§ Problem description: Copy out every line of the material below word for word, but leave out the pictures.

::::::::::

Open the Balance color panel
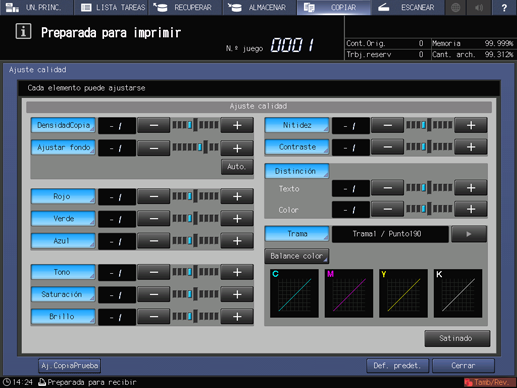 pyautogui.click(x=297, y=256)
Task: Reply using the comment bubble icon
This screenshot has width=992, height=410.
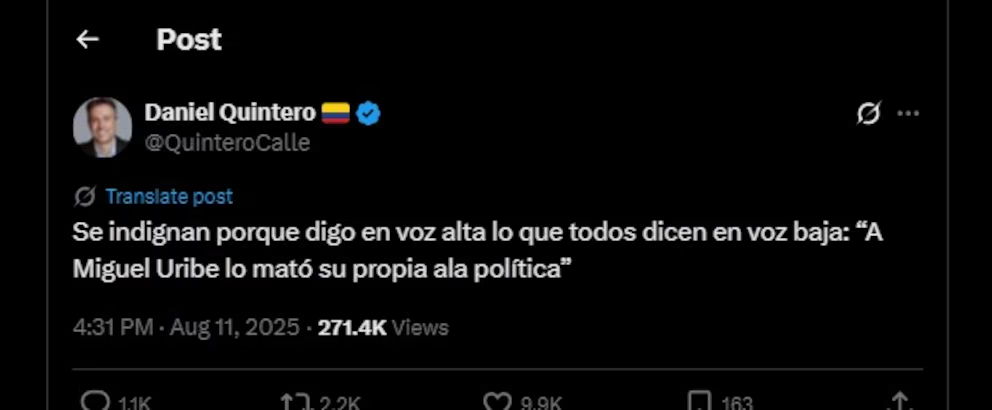Action: (x=96, y=401)
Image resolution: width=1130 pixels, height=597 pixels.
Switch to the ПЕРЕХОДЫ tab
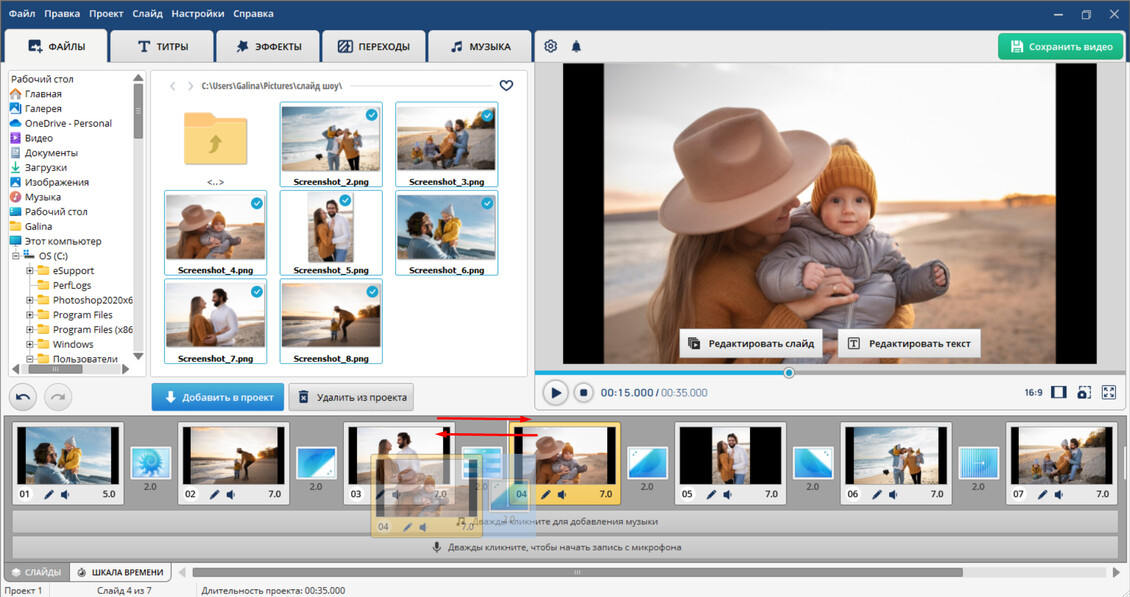coord(373,47)
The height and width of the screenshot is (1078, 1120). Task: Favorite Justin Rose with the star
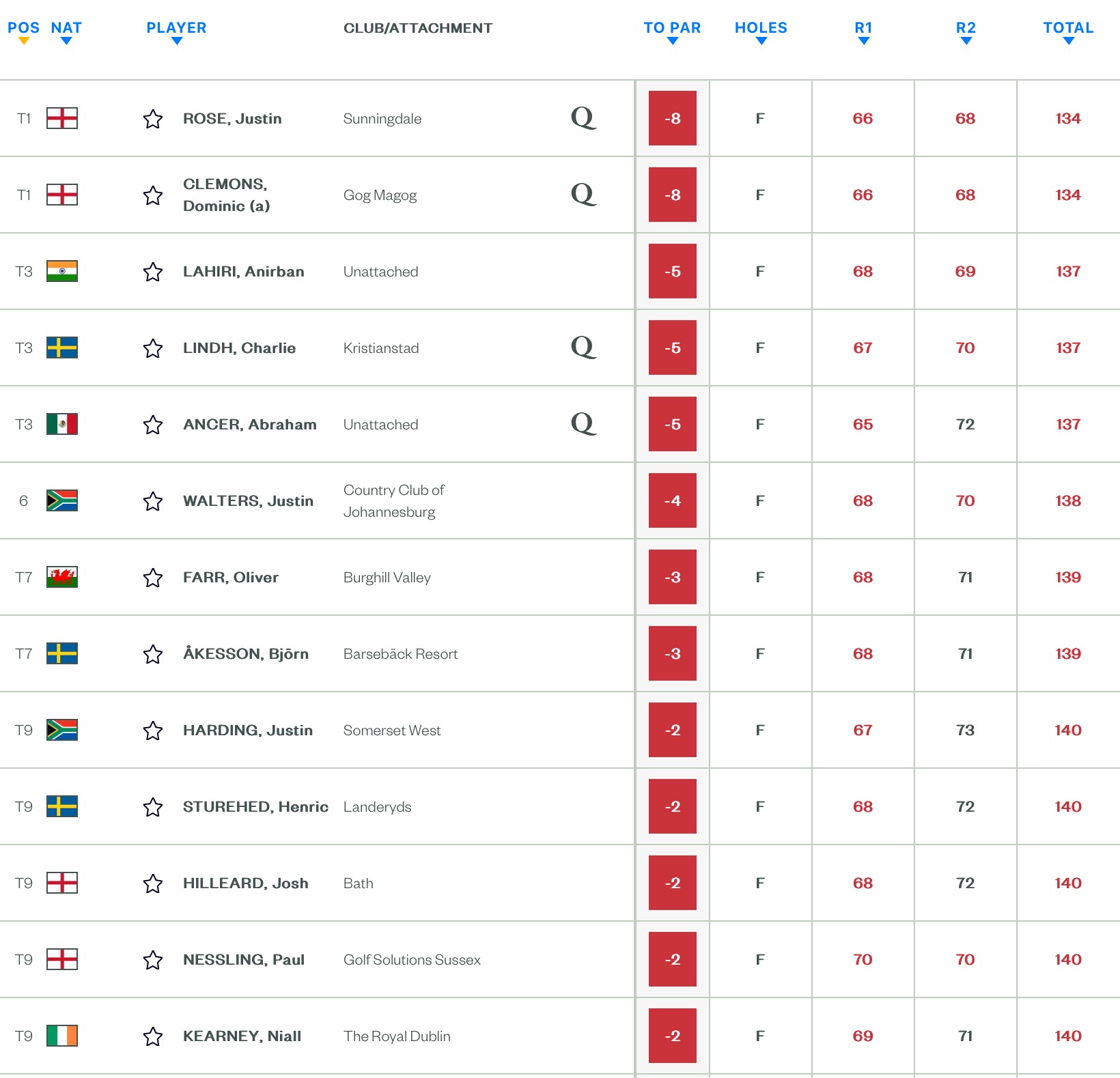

::::::::::

§ Task solution:
Open the Balance color panel
 pyautogui.click(x=297, y=256)
Task: Reply using the comment bubble icon
This screenshot has width=992, height=410.
Action: (x=96, y=401)
Image resolution: width=1130 pixels, height=597 pixels.
Switch to the ПЕРЕХОДЫ tab
coord(373,47)
The height and width of the screenshot is (1078, 1120). Task: Favorite Justin Rose with the star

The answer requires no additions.